### THE PROBLEM
Copy the listing from the line containing "Click the Refresh button" down through its final line, substituting "axis title" for "axis label" and changing nothing else. Leave out the pictures.

### ROWS

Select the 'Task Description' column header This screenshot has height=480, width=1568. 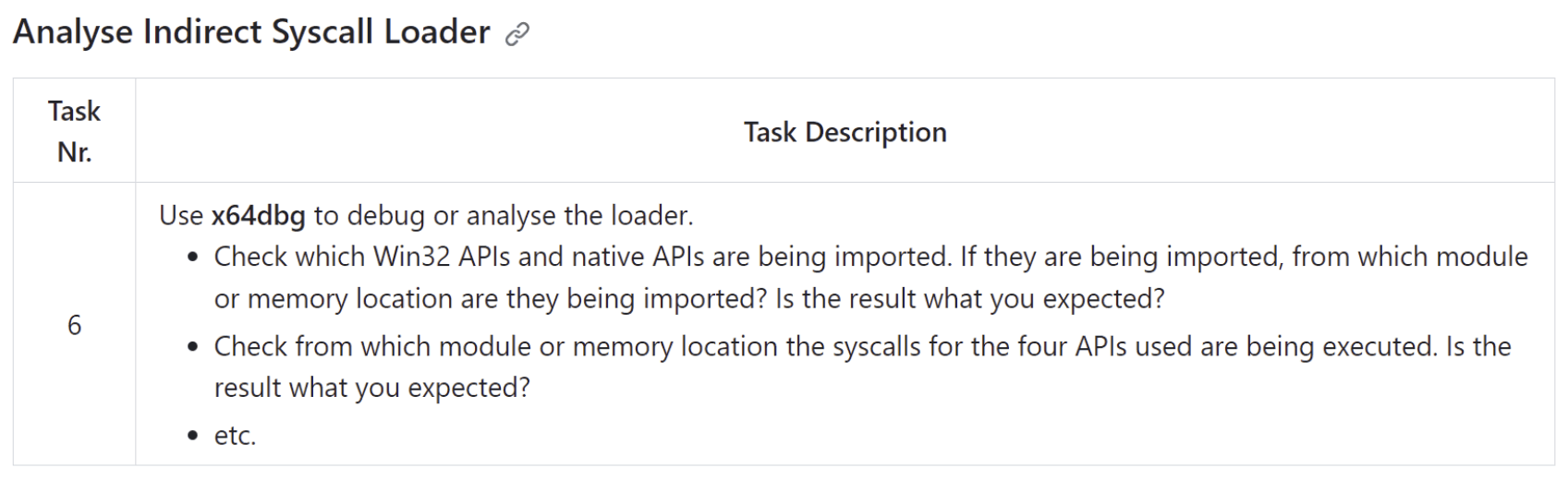(845, 132)
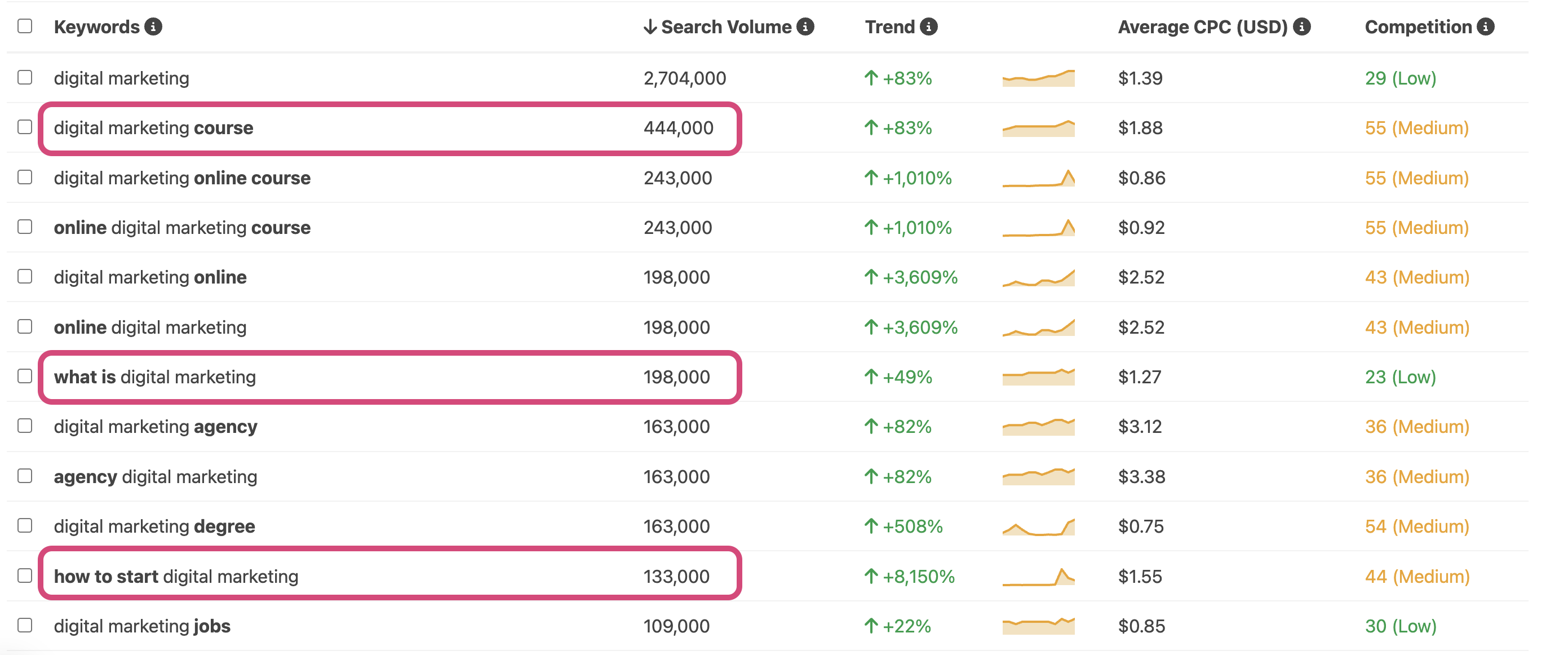This screenshot has height=655, width=1568.
Task: Sort by the Competition column header
Action: 1418,27
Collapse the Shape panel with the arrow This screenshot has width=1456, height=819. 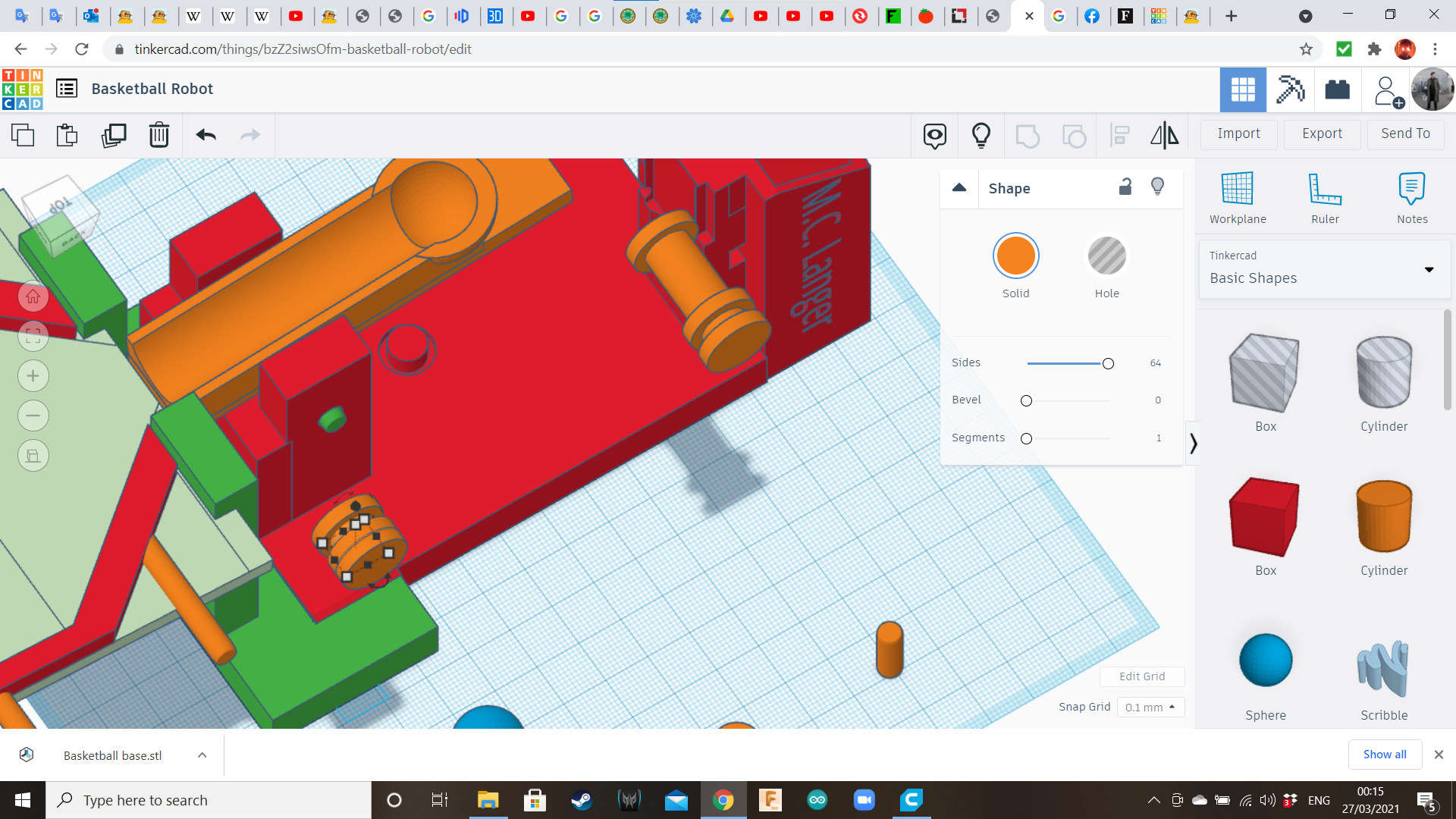click(x=959, y=188)
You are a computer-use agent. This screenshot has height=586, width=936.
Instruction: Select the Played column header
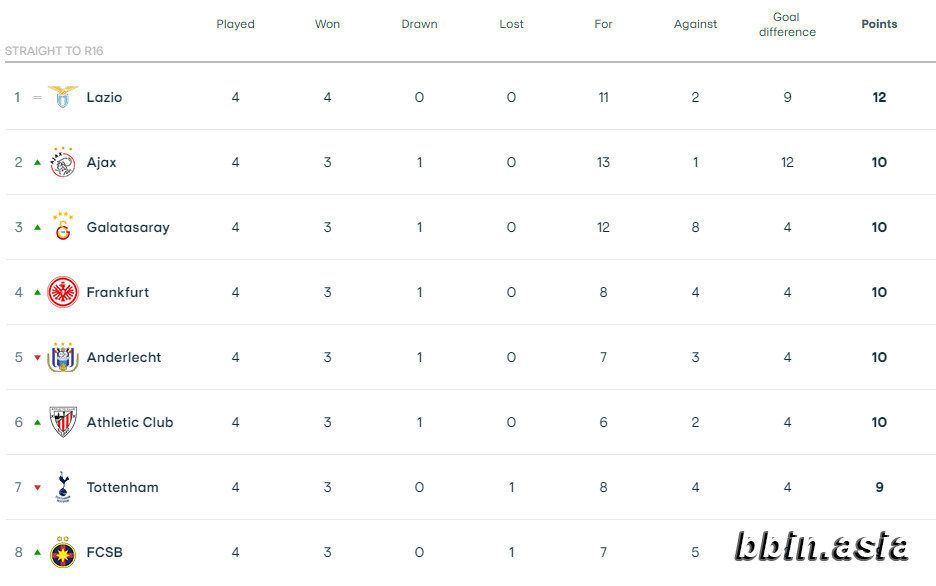point(235,24)
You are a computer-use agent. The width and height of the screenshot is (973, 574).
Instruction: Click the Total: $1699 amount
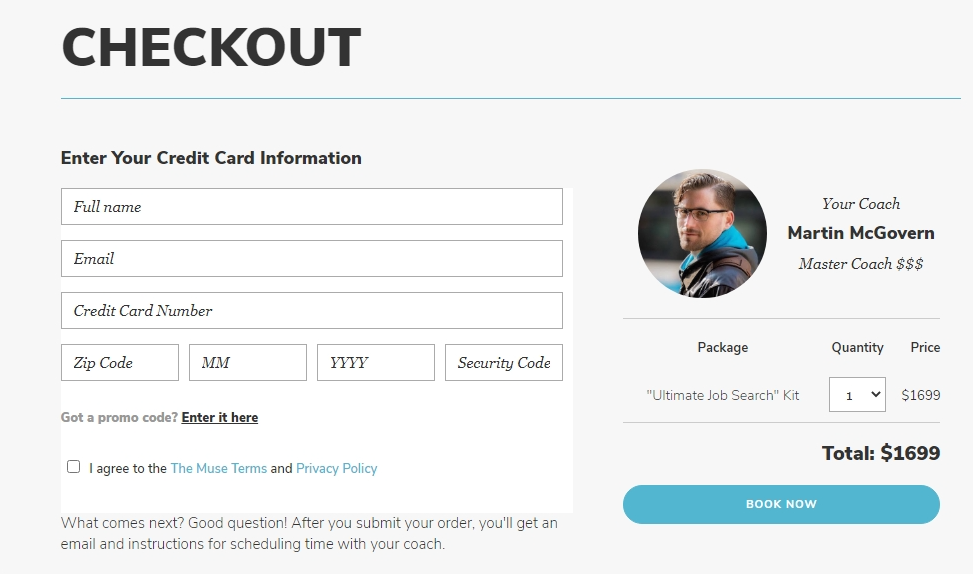881,453
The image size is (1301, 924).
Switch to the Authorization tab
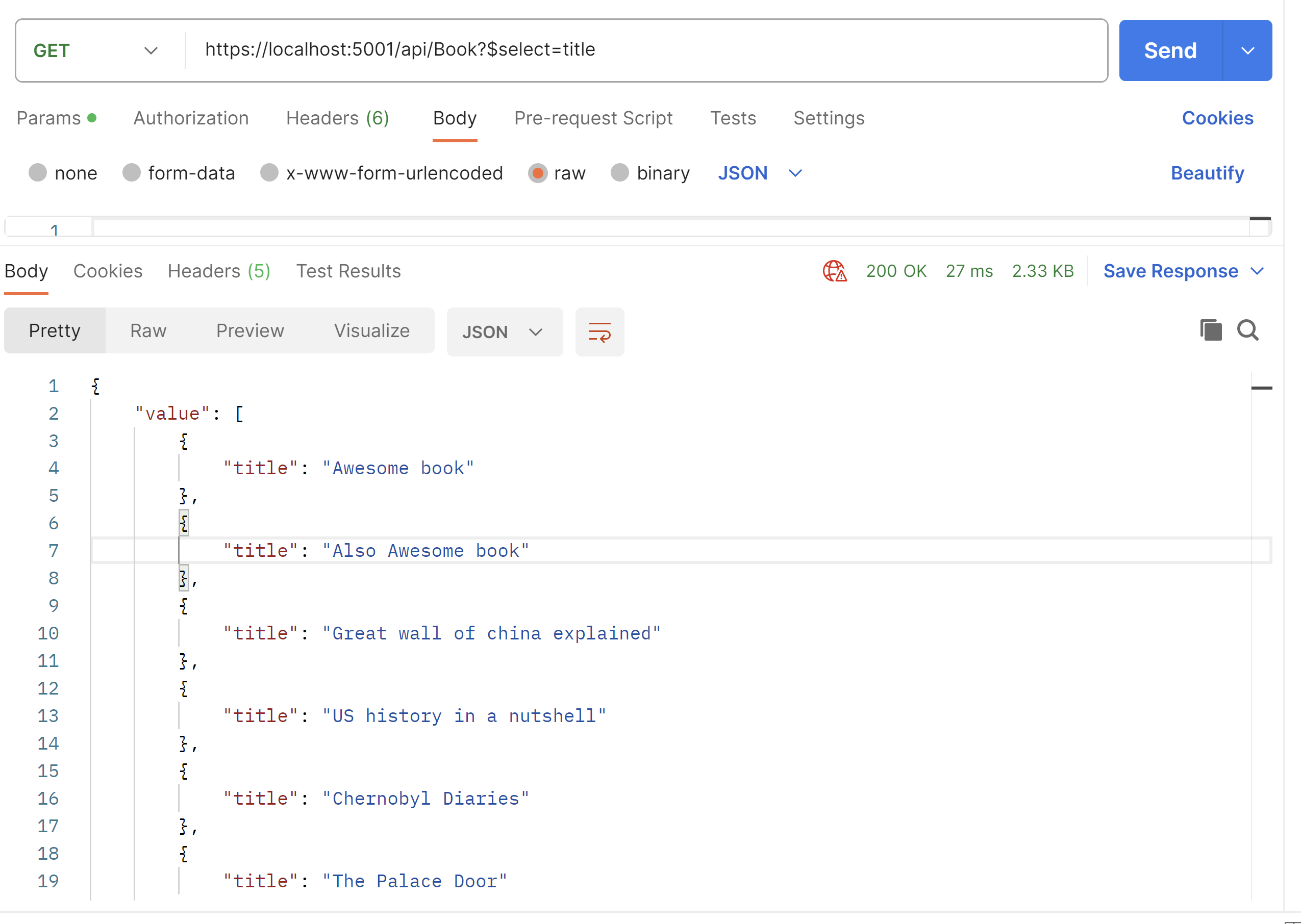coord(191,118)
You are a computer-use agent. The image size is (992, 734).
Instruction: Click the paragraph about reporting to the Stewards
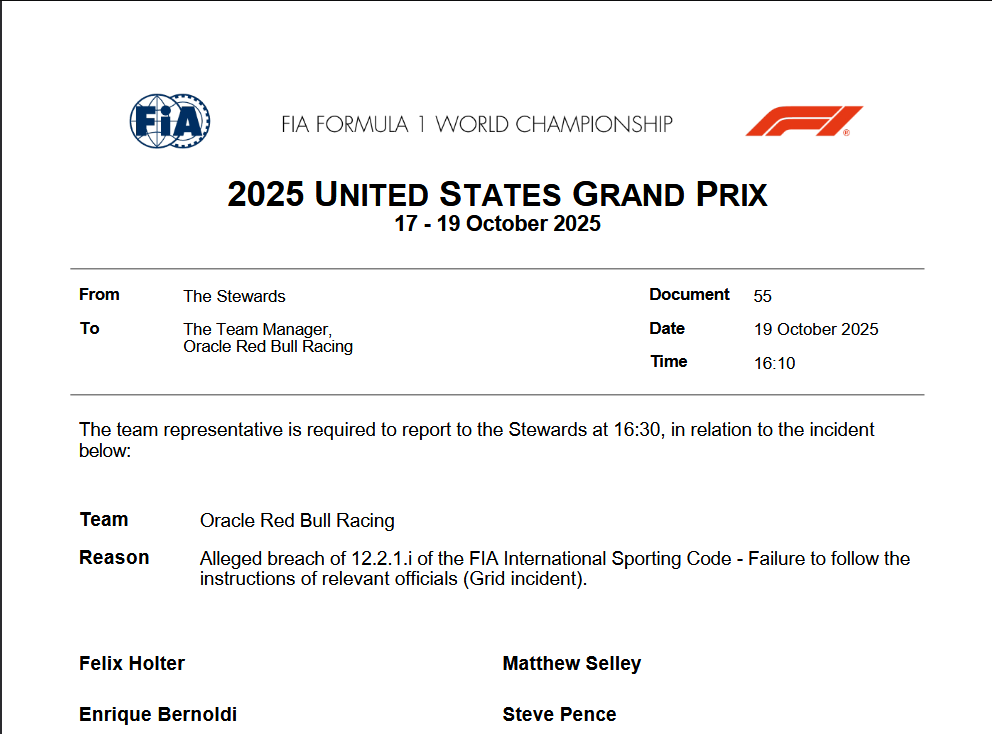tap(476, 439)
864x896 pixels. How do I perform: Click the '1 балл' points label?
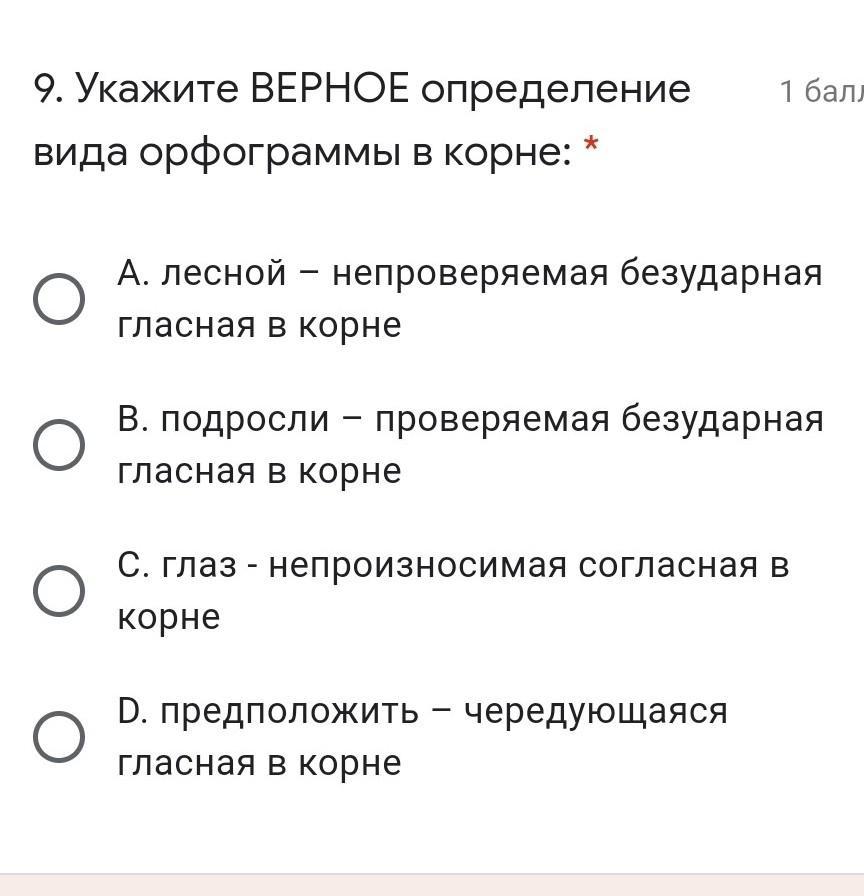coord(818,92)
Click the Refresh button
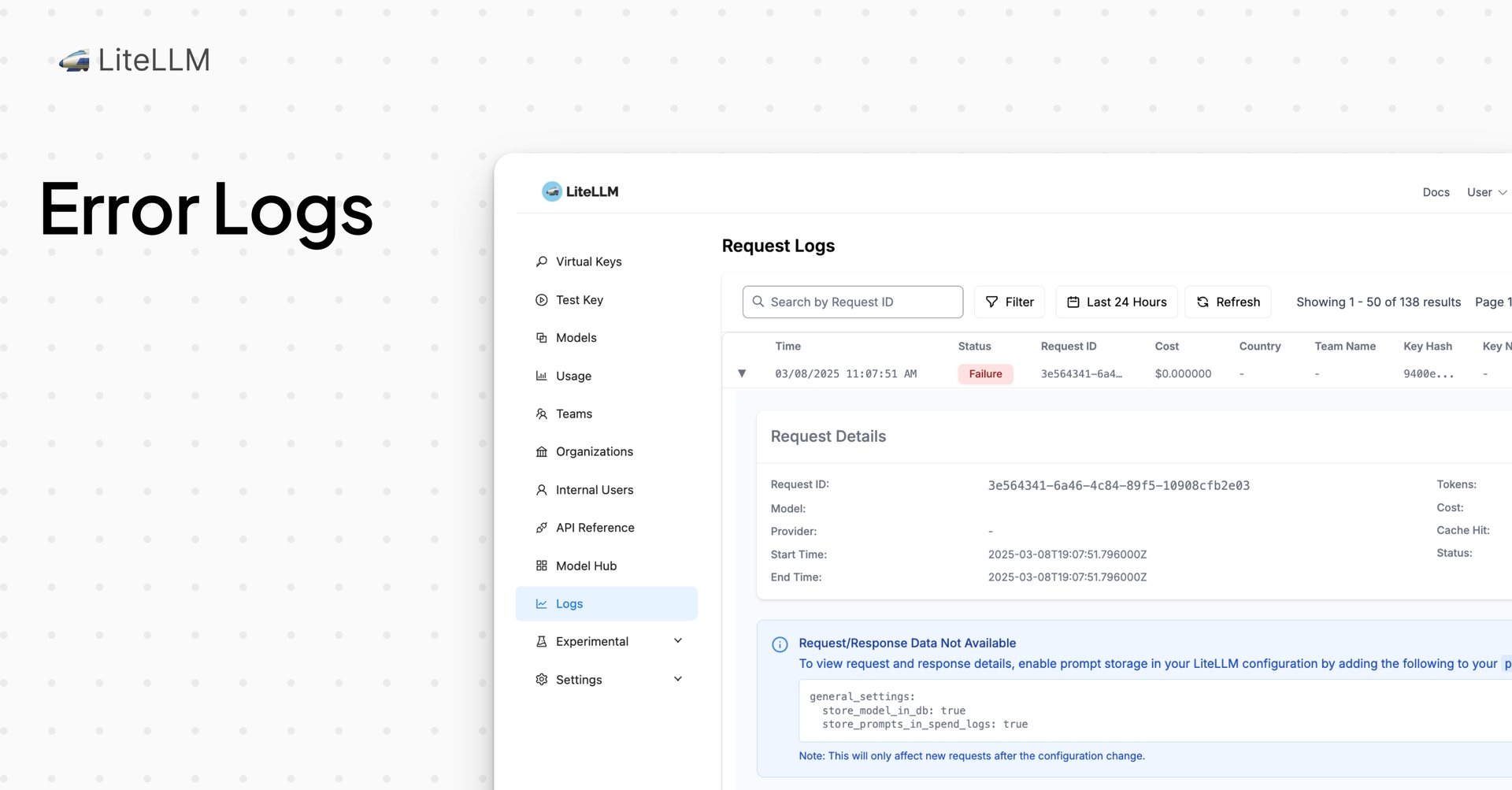The image size is (1512, 790). (1228, 302)
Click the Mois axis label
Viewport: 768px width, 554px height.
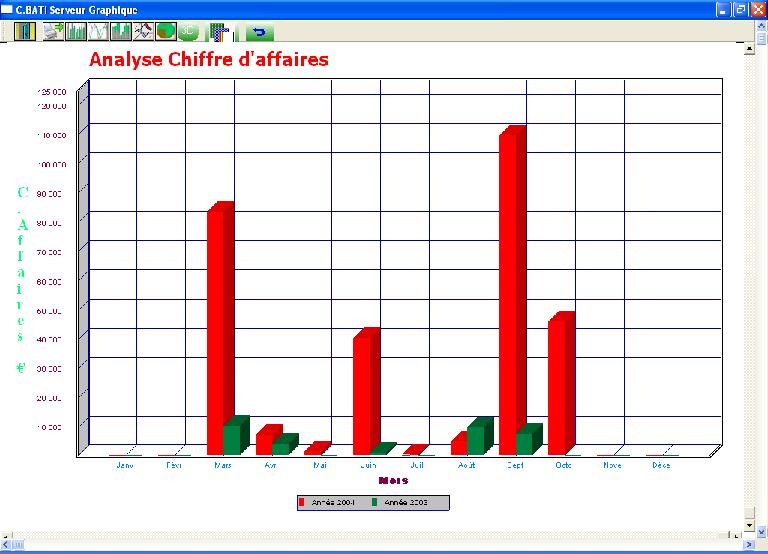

### FINAL RESULT
Click the Refresh button
The image size is (1512, 790). (1228, 302)
Click the Mois axis title
Viewport: 768px width, 554px height.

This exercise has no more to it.